> WHAT IS NEEDED
Your answer must consist solely of the line containing "Instruction: Open the Tools menu in Firefox" and each line after it through the end of the data, copied exactly.

> EXCERPTED RECORDS

═══

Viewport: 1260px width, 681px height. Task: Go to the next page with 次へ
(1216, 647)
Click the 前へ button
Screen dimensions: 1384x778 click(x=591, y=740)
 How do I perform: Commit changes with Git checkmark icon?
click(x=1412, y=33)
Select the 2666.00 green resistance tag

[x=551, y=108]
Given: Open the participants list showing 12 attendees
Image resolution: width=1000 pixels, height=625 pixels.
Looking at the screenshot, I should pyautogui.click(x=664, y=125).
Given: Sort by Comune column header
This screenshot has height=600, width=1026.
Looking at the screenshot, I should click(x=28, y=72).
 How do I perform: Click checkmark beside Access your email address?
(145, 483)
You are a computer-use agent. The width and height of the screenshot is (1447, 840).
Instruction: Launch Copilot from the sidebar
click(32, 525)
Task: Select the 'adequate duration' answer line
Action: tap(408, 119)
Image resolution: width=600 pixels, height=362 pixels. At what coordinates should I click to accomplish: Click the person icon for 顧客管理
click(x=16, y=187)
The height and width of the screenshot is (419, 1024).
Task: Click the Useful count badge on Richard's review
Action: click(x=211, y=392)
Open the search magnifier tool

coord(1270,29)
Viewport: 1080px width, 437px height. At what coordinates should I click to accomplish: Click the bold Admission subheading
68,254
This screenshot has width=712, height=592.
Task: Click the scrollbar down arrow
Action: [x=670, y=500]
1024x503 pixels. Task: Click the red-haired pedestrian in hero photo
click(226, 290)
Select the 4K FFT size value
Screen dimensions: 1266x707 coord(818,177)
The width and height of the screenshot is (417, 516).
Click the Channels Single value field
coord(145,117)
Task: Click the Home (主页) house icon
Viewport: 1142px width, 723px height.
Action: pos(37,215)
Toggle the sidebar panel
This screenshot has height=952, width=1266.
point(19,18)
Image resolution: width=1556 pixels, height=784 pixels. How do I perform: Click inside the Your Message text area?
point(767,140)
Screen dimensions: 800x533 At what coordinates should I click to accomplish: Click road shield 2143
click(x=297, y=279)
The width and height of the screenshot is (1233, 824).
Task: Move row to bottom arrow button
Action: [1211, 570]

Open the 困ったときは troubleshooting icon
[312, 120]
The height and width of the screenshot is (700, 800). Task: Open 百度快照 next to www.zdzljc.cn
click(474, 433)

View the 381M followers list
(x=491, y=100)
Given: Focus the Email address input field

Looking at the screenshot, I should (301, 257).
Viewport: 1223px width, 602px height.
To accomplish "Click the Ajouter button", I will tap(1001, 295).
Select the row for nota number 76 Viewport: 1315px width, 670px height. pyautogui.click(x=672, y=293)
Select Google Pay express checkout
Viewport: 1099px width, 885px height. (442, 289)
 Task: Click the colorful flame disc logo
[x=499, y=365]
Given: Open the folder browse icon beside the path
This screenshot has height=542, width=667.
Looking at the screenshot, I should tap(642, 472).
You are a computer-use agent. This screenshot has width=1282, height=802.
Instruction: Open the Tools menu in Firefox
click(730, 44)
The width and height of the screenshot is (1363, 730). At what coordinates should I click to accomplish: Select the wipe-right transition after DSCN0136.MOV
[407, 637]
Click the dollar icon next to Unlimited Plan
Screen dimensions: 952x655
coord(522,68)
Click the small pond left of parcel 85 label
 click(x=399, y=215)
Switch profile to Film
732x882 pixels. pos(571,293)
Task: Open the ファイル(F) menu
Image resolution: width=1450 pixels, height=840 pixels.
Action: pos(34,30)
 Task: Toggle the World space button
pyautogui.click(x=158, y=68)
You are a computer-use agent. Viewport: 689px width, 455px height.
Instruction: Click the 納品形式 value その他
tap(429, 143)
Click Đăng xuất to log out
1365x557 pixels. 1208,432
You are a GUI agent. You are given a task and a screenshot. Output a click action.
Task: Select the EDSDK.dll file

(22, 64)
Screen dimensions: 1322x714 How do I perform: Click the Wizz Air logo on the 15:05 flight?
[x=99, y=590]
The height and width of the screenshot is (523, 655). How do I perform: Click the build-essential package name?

═══

> SOLUTION
Instruction: Open the Tools menu in Firefox
click(730, 44)
The width and height of the screenshot is (1363, 730). At what coordinates should I click to accomplish: Select the wipe-right transition after DSCN0136.MOV
[407, 637]
Click the dollar icon next to Unlimited Plan
Screen dimensions: 952x655
coord(522,68)
Click the small pond left of parcel 85 label
 click(x=399, y=215)
Switch profile to Film
732x882 pixels. pos(571,293)
Task: Open the ファイル(F) menu
Image resolution: width=1450 pixels, height=840 pixels.
Action: pos(34,30)
 Task: Toggle the World space button
pyautogui.click(x=158, y=68)
You are a computer-use agent. Viewport: 689px width, 455px height.
Instruction: Click the 納品形式 value その他
tap(429, 143)
Click Đăng xuất to log out
1365x557 pixels. 1208,432
You are a GUI agent. You are given a task and a screenshot. Output a click action.
Task: Select the EDSDK.dll file

(22, 64)
Screen dimensions: 1322x714 How do I perform: Click the Wizz Air logo on the 15:05 flight?
[x=99, y=590]
The height and width of the screenshot is (523, 655). How do I perform: Click the build-essential package name?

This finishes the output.